The letter includes testimonials from individuals who worked with West and know him well.

Former Lakers player and general manager Mitch Kupchak said, “During my time with the Lakers as a player and in the front office, Jerry was always professional, even-keeled and soft spoken. He was always positive and encouraging to me.”

Former Lakers player Jamaal Wilkes said, “In all the time I knew Jerry as a coach and as a Laker executive, I never saw him drink alcohol on the job nor did I ever see him intoxicated or impaired.”

No one disputes West is wound tight and high strung. In Jeff Pearlman’s book Showtime, which is supposedly the source for the miniseries, West is quoted as saying, “The Lakers were my life, and I took it, probably, too seriously. “I loved it, loved the game and the job, but I didn’t get the joy out of it that I should. It’s a classic example of putting too much pressure on yourself.”

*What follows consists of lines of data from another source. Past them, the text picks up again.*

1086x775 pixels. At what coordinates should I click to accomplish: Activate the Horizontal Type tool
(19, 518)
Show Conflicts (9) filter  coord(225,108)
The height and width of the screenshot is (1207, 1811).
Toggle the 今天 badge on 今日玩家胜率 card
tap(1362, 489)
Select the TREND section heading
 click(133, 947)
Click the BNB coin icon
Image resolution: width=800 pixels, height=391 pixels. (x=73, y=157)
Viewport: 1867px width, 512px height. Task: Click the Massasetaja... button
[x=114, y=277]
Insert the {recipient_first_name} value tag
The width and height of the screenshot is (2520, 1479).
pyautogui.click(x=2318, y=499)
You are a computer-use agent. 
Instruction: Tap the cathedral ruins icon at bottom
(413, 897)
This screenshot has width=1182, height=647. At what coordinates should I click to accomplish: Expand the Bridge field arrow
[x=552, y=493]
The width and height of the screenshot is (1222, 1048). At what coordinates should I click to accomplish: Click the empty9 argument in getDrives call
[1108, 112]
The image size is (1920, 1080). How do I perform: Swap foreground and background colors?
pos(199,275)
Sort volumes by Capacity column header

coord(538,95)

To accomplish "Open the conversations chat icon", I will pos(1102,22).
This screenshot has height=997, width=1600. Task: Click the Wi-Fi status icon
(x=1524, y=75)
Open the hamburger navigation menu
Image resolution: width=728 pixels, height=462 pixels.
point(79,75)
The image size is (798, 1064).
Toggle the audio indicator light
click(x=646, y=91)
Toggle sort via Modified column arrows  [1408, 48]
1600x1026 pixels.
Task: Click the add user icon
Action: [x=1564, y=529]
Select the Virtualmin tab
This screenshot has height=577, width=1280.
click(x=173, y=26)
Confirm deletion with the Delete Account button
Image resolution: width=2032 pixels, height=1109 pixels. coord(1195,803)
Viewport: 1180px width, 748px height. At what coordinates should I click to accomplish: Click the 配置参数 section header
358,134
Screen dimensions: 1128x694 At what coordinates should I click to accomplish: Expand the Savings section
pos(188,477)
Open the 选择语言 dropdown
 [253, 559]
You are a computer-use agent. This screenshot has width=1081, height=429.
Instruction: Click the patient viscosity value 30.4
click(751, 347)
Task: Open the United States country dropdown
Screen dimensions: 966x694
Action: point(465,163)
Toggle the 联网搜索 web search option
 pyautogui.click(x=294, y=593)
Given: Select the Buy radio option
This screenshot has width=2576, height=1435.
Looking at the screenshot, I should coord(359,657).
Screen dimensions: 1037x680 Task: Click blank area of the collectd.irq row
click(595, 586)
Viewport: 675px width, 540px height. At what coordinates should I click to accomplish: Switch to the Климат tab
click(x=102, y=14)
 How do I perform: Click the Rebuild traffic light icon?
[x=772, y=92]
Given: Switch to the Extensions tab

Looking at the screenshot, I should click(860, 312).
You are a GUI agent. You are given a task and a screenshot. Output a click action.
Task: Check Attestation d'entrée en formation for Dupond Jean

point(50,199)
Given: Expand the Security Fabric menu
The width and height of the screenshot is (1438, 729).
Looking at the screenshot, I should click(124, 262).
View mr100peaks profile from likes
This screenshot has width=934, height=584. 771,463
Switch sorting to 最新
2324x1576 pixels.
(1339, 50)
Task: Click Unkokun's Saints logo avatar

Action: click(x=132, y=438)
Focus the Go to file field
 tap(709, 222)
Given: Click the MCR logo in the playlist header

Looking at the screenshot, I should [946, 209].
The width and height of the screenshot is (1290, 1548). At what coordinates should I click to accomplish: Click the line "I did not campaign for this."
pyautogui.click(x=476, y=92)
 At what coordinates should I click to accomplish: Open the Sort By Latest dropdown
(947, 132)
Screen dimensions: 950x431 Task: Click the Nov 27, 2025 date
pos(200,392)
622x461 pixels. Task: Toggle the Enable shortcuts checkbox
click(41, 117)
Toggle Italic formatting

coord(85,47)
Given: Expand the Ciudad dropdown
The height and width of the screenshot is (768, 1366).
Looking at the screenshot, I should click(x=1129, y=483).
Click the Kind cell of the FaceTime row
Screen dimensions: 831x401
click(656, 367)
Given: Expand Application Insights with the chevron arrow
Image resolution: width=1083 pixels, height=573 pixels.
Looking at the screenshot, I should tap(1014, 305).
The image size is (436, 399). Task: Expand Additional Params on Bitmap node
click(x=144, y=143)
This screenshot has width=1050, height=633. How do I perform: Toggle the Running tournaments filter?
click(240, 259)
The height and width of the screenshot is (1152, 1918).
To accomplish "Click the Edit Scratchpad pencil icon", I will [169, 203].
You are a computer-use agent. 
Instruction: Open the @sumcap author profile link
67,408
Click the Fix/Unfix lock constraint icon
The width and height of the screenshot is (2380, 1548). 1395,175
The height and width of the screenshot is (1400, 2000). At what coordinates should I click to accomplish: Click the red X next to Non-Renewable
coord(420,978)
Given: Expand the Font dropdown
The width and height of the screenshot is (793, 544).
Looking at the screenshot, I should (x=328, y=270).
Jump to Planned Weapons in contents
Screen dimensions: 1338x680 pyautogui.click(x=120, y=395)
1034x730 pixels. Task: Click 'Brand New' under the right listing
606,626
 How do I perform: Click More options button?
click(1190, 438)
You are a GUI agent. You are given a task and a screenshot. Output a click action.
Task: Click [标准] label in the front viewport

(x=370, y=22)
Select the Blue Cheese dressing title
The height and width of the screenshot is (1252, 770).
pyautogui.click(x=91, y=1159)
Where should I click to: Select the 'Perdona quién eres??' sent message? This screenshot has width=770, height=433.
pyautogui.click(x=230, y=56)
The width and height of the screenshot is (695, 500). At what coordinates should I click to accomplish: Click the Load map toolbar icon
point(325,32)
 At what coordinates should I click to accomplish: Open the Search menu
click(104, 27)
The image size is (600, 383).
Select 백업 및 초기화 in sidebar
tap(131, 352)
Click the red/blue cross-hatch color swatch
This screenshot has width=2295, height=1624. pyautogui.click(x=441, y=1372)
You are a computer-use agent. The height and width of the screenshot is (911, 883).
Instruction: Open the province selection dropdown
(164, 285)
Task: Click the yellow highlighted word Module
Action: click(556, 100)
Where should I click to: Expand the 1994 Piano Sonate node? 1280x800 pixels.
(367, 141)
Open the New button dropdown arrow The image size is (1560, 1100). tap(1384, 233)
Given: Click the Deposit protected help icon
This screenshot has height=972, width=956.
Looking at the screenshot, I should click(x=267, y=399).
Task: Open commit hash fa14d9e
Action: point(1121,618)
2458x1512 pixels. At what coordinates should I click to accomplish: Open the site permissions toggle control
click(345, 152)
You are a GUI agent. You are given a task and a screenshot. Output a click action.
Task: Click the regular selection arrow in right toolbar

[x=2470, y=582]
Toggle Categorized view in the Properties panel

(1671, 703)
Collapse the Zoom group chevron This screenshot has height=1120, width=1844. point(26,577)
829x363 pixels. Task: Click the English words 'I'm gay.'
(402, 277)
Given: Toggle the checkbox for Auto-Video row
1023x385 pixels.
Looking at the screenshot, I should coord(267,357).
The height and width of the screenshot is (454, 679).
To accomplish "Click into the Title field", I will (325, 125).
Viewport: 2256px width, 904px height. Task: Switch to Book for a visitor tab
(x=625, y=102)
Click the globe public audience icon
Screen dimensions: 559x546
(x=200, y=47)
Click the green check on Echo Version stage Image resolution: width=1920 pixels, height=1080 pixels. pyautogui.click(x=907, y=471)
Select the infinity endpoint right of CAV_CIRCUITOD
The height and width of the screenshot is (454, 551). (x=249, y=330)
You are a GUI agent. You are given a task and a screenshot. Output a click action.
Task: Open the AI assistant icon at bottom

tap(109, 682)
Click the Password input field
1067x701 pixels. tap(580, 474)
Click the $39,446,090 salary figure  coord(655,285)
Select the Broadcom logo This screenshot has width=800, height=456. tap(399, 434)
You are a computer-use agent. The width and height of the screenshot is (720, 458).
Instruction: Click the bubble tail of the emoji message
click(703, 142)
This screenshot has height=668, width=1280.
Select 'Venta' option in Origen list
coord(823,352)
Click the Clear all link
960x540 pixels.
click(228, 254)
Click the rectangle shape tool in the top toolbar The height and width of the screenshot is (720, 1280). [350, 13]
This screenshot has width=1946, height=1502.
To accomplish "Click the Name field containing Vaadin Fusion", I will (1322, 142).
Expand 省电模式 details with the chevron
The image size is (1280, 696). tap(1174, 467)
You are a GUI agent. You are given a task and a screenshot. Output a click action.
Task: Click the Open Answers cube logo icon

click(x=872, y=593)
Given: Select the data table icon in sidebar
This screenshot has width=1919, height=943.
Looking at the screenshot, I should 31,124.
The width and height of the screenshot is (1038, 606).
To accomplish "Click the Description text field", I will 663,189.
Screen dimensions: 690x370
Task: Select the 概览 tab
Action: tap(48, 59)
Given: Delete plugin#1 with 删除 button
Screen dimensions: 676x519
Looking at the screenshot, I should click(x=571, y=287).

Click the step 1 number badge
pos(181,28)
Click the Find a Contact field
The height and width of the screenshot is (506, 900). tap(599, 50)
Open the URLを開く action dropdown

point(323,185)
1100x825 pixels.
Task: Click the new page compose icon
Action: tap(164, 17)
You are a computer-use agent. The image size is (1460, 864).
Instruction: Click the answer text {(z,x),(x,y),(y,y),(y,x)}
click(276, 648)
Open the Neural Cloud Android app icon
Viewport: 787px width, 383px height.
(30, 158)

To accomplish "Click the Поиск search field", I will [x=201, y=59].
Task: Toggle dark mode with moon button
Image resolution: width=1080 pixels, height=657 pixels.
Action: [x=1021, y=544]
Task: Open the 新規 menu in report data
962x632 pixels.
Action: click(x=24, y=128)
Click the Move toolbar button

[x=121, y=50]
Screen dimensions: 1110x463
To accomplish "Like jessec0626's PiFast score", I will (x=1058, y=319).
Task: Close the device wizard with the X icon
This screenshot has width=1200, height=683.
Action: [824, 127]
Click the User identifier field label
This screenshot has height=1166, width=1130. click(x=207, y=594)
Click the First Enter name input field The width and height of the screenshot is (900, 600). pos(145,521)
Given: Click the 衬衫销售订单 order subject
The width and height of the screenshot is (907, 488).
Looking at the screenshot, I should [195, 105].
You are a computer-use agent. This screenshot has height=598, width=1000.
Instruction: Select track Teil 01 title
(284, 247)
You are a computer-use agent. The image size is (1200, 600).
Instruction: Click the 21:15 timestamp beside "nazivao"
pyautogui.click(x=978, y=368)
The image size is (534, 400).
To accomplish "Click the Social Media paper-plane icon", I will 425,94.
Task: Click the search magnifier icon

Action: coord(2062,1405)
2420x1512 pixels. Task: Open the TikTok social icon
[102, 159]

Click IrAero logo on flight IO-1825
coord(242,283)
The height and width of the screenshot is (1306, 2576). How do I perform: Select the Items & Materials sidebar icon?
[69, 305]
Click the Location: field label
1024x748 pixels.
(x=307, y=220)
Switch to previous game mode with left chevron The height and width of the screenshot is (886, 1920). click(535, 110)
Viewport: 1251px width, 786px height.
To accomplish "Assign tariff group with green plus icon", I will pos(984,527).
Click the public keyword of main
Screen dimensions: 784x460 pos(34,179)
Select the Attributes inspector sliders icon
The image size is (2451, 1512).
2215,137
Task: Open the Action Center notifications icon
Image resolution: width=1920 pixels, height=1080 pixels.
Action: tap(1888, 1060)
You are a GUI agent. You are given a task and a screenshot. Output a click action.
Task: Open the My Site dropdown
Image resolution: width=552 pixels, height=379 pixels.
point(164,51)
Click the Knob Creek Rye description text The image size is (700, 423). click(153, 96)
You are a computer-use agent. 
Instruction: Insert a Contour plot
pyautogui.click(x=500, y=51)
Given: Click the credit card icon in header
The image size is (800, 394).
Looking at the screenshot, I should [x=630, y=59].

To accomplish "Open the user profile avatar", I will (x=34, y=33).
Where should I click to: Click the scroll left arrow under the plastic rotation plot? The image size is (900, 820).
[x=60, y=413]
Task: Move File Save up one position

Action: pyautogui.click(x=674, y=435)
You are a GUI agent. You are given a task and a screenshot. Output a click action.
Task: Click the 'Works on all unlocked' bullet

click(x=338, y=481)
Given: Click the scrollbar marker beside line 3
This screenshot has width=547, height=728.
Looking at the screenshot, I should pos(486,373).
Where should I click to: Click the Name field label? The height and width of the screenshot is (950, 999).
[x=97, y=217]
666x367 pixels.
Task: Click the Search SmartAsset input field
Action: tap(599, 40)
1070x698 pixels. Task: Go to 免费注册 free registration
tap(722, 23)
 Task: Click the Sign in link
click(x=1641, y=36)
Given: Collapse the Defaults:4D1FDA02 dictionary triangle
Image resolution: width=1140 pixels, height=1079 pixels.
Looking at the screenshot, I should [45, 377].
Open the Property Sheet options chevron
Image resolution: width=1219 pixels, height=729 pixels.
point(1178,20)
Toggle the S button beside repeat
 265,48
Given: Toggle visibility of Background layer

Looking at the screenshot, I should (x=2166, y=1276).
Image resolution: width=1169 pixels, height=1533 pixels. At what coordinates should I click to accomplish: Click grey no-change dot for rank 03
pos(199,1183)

(It is worth noting that the worst behavior by the West character in the HBO series is not in Pearlman’s book.)

In Abdul-Jabbar’s review of “Winning Time” he wrote that the “characters are crude stick-figure representations… they are caricatures not characters.” That is especially true of how West is portrayed, and he comes out worse than anyone else in the series.

Jerry West’s life story is darkly fascinating. Through his autobiography, this very private individual has allowed us to peer behind the curtain and better understand him. Unfortunately, viewers who judge West by “Winning Time” get only a simplistic and distorted portrayal that is really more of a betrayal.